**Goal of the exercise**. Update the entries below by changing every "GUI agent" to "interface agent" and leave all other text as it is.

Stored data
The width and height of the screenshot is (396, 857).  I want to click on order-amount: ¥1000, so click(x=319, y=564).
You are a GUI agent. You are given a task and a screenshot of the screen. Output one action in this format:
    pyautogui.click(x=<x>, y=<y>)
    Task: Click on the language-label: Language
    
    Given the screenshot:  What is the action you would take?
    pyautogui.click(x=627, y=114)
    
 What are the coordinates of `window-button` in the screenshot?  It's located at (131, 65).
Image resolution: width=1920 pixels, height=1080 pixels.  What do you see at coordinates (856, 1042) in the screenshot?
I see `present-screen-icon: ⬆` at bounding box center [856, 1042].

**Result for this exercise**.
The width and height of the screenshot is (396, 857).  I want to click on order-amount: ¥1000, so click(x=319, y=564).
You are a interface agent. You are given a task and a screenshot of the screen. Output one action in this format:
    pyautogui.click(x=<x>, y=<y>)
    Task: Click on the language-label: Language
    
    Given the screenshot:  What is the action you would take?
    pyautogui.click(x=627, y=114)
    
 What are the coordinates of `window-button` in the screenshot?  It's located at (131, 65).
Image resolution: width=1920 pixels, height=1080 pixels.  What do you see at coordinates (856, 1042) in the screenshot?
I see `present-screen-icon: ⬆` at bounding box center [856, 1042].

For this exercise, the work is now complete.